Share |

An Opinionated Way to Roast a Chicken

What's your favorite way?

Roast Chicken in the Oven

Having roasted many, many chickens in my cooking life, I've come to the opinion that there is no way to roast a chicken without some kind of opinion. You may get away with tossing an untrussed chicken into the oven with a shower of salt, maybe a lemon in the cavity, and calling it dinner, pretending to be as careless as possible.  But that's still an opinion. So is planning days ahead of time brining it and messing around with a complicated sauce and caring exquisitely about every single detail.  

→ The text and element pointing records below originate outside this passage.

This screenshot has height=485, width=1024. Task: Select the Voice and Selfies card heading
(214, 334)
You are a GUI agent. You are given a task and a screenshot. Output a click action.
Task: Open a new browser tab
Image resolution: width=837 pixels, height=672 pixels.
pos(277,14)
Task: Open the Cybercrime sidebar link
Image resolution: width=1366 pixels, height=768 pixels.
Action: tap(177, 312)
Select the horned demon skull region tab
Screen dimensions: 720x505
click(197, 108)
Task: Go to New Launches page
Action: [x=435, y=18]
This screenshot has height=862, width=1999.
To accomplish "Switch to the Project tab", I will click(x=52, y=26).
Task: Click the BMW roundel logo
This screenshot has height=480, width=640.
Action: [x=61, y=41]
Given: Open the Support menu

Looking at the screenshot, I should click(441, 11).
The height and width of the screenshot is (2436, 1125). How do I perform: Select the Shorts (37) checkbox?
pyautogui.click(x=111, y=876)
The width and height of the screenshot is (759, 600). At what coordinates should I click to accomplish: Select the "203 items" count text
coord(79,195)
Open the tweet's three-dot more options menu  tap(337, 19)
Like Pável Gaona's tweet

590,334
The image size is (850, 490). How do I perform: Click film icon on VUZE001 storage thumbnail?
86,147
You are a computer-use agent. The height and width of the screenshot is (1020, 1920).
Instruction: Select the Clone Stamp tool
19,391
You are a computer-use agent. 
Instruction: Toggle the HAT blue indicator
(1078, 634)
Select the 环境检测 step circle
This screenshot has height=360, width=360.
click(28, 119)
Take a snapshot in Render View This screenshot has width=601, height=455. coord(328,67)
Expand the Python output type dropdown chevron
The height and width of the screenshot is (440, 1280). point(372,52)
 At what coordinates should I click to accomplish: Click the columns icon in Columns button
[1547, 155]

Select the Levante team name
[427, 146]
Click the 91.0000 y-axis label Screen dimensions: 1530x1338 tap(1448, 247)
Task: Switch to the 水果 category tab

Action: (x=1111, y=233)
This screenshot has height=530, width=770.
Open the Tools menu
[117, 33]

If someone knows how to roast a chicken, it should be Thomas Keller.  Reading the Bouchon cookbook, you might be comforted to see such a simple roast chicken recipe in the opening pages, from such a notoriously fastidious chef, calling for a chicken, salt and pepper, and some thyme (optional). But wait--the Bouchon book has two recipes for roast chicken--later on is the highly crafted brined-in-advance version which offers two complicated sauce preparations to accompany.  They are chickens for different occasions.  But no doubt chicken roasting is an emotionally complicated matter that sparks a battle in the cook between nostalgia for simplicity and the pursuit of perfection at any cost.

"It's the philosopher's stone of the kitchen," to quote one of my favorite pieces ever published on eGullet about the frustration and triumph of roasting a good chicken.  Adequate roast chicken is easy to find—and perfection is probably impossible.  Somewhere in between we all labor as best we can.

"The unexamined chicken roast is not worth cooking," the love child of Socrates and Epicurus might say. Speaking of philosophy.

All this to say that I loved the title for a recipe in Rozanne Gold's latest book Radically Simple, which I've been writing about rather gushingly lately over on the Dinner Tonight column.  It's a superb book, and the fact that she titled a recipe "An Opinionated Way to Roast a Chicken" charms me to no end.

The method is something I've never seen: Gold roasts it without salt or seasoning of any kind, with the idea that it will taste just like itself.  

With a recipe this simple, it's a good idea to skip the supermarket mass-produced chicken, tempting though it's cheap price may be, in favor of a bird that had a chance to leave a cage and, hopefully, root around a little bit to diversify its diet.  That kind of natural process is an integral part of developing flavor, which will show up prominently in the recipe because, well, there's nothing else here but the chicken itself.  We're after what Julia Child called "chickeny" when she described the marvelous flavor of the birds she found in France.  There's no other word to describe it, and no higher compliment than for a thing to taste of itself.

Of course, this is going to be pretty bland if you don't introduce salt somewhere.  So it comes in with a simple pan sauce of…wait for it…water and salt.

Yes, just a splash of water in the pan to loosen up all the crusty bits stuck to the surface, then seasoned with salt and poured over the chicken.  This is certainly radically simple.

The good news is that it's also radically good. 

An Opinionated Way to Roast a Chicken

an-opinionated-way-to-roast-a-chicken-2.jpg

  • 1 roasting chicken
  • salt to taste

Preheat the oven to 475 degrees Fahrenheit.  Rinse the chicken and dry very well (dry skin is essential so that it crisps up well).  Preheat an ovenproof skillet over medium heat until very hot, then lay the chicken breast-side down in the pan (preheating it is to prevent the skin from sticking). Carefully place this pan in the oven. 

After 30 minutes, carefully lift the chicken skin from the surface of the pan and flip it over.  Return to oven and roast an additional 20-30 minutes, depending on the weight of the chicken; it should be done with the thigh loosens from the body, or if you lift the chicken and tilt it, the juices that run out are clear and not tinged red.

Place the chicken on a cutting board to rest for at least 10 minutes.  

Look at those pan drippings!

In the meantime, pour out the fat from the skillet and add a good few splashes of water.  Put the skillet over a burner (watch the handle, it's hot) and bring to a boil.  

A little water and a sauce is born

Scrape up all the wonderful flavor and season the sauce to taste with salt and pepper.  Carve the chicken and pour the sauce over it.